Overview

Creating and scaling k8s clusters on demand is providing a lot of flexibility to DevOps teams that develop, test, deploy and operate services and applications.

We expect the functionality to be mainly consumed in two scenarios:

Self-service: The DevOps team leverages the code provided from this repository to create their own capi management server and use it then to manage a number of k8s clusters for their own needs.
Managed k8s: The Operator's service team creates the capi management server and uses it to provide managed k8s clusters for their clients.

Note that we have an intermediate model in mind -- a model where a one-click / one-API call interface would allow the management server to be created on behalf of a user and then serve as an API endpoint to that user's k8s CAPI needs.
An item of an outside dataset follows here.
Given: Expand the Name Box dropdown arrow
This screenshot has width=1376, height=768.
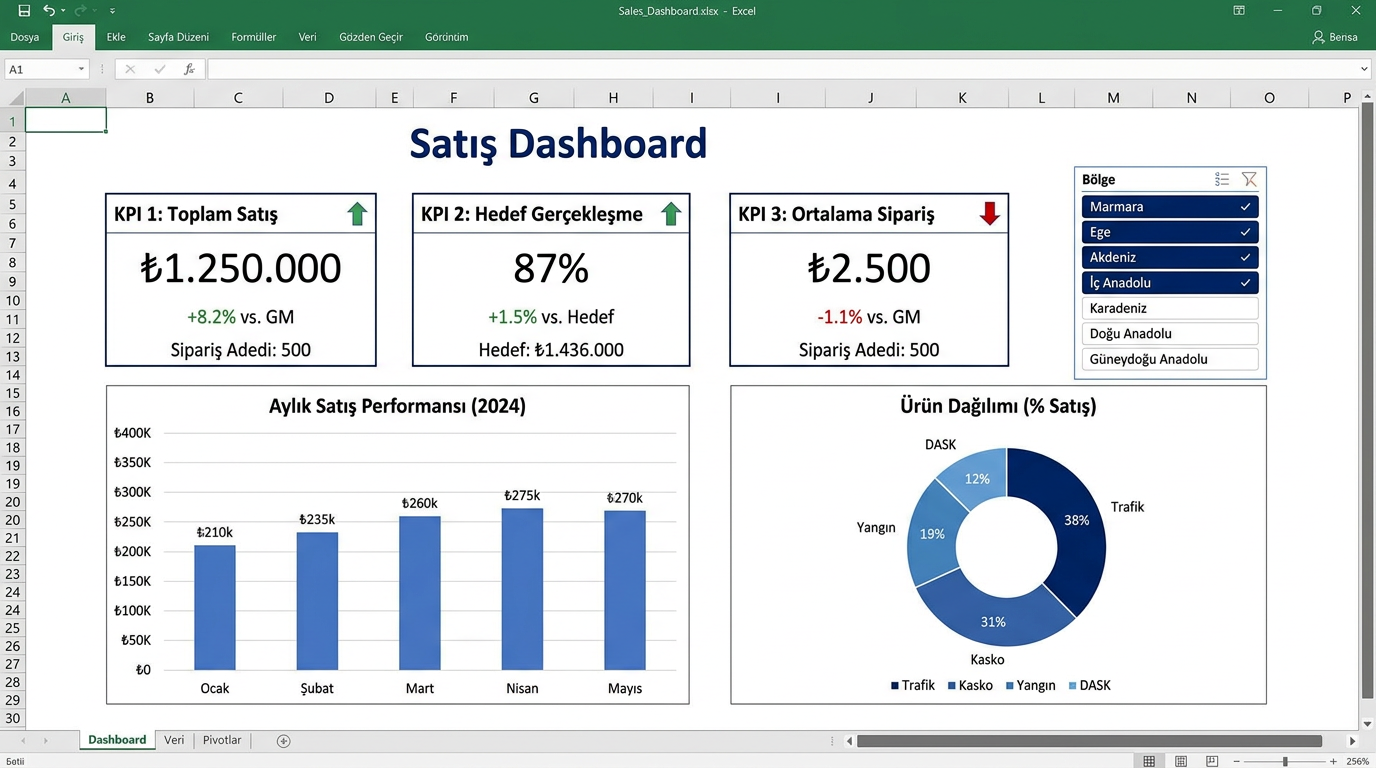Looking at the screenshot, I should pyautogui.click(x=81, y=69).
Ideally with some dashboard or GUI that would shield less experienced users from all the YAML.

Once we as the SCS Community have the gitops style cluster control working, the self-service model will become more convenient to use.

The provided solution covers the following two main topics:

Automation (opentofu, Makefile) to bootstrap a cluster-API management server by installing kind on a vanilla Ubuntu image and deploying some tools on this node (kubectl, openstack CLI tools, k9s, cilium, calico, helm, flux ...) and deploying cluster-API (clusterctl) and the OpenStack cluster-api provider along with suitable credentials. The opentofu automation is driven by a Makefile for convenience. The tooling also contains all the logic to clean up again. The newly deployed node clones this git repository early in the bootstrap process and uses the thus received files to set up the management cluster and scripts.
This node can be connected to via ssh and the deployed scripts there can be used to manage workload clusters and then deploy various standardized tools (such as e.g. OpenStack Cloud Controller Manager(OCCM), cinder CSI, calico or cilium CNI, nginx ingress controller, cert-manager, ...) and run tests (e.g. CNCF conformance with sonobuoy). The tools and artifacts can be updated via git pull at any time and the updated settings rolled out to the workload clusters. Note that the script collection will eventually be superseded by the capi-helm-charts. The medium-term goal is to actually create a reconciliation loop here that would perform life-cycle-management for clusters according to the cluster configuration stored in an enhanced cluster-api style clusterctl.yaml from git repositories and thus allow a pure gitops style cluster management without ever ssh'ing to the management server.